■ Instructions to follow ■
Among the lines of data below, reproduce only those from the one with "Given: Switch to the Serviços tab" through the one with "Given: Select the cone's dark sloped side", exactly as they stand, both ends included.

*** Block opens ***

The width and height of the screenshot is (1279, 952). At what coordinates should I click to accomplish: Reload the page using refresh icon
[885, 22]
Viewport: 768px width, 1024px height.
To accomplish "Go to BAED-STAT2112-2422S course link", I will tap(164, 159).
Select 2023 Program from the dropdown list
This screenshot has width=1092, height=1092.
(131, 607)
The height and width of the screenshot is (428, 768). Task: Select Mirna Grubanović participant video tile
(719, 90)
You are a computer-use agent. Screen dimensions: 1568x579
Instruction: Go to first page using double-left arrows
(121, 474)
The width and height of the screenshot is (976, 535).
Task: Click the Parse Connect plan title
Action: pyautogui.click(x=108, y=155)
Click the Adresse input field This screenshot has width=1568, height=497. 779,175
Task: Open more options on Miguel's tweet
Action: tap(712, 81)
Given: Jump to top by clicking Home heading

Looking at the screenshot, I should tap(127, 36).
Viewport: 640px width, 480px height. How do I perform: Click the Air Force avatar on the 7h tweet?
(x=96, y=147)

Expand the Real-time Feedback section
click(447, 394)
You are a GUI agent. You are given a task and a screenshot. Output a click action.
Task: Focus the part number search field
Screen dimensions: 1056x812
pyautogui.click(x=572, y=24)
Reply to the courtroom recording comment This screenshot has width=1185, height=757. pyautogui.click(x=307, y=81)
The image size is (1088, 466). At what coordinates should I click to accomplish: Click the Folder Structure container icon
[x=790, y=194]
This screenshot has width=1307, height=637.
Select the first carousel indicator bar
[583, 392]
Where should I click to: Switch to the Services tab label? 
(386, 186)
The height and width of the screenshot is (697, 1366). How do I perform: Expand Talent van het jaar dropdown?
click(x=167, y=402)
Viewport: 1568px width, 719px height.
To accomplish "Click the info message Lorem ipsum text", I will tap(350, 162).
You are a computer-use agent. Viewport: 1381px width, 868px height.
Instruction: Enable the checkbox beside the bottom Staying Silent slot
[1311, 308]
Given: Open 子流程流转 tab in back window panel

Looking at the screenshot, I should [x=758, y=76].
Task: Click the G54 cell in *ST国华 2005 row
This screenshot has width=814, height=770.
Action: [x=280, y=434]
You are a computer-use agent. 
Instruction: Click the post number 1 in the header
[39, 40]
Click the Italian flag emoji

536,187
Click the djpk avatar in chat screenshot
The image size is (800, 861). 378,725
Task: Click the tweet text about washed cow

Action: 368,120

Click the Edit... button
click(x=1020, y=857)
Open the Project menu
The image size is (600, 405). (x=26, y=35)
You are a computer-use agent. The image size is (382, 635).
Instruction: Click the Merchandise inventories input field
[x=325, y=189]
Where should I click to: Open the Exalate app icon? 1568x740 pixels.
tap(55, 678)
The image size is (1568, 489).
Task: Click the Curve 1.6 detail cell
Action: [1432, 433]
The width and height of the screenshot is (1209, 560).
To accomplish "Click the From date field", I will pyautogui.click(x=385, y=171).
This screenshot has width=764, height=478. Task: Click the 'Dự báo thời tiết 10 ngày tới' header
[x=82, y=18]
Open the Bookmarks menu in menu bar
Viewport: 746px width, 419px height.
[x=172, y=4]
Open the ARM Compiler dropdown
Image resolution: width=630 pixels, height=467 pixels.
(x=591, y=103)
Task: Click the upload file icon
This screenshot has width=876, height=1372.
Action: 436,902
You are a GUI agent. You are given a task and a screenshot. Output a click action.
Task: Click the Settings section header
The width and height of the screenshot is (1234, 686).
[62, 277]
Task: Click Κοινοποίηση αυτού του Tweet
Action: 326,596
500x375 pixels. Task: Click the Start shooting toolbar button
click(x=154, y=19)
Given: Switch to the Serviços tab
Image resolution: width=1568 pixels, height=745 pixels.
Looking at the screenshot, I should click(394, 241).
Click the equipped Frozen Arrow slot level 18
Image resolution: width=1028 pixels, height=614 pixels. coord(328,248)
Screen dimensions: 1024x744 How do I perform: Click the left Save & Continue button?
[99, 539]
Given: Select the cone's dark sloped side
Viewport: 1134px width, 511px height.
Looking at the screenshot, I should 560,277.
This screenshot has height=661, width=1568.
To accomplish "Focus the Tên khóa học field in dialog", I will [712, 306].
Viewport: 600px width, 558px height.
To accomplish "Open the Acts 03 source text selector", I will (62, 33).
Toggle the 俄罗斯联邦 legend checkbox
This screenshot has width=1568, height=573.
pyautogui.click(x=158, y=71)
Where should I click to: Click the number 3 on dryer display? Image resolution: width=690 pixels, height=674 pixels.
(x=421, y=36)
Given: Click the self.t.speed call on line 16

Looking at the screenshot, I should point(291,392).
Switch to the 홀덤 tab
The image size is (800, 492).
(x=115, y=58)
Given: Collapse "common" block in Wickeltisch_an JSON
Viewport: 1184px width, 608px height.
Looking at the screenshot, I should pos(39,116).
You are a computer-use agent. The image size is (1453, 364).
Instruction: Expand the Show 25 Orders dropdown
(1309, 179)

*** Block closes ***

■ Task answer ■
Given: Switch to the Serviços tab
Image resolution: width=1568 pixels, height=745 pixels.
Looking at the screenshot, I should click(394, 241).
Click the equipped Frozen Arrow slot level 18
Image resolution: width=1028 pixels, height=614 pixels. coord(328,248)
Screen dimensions: 1024x744 How do I perform: Click the left Save & Continue button?
[99, 539]
Given: Select the cone's dark sloped side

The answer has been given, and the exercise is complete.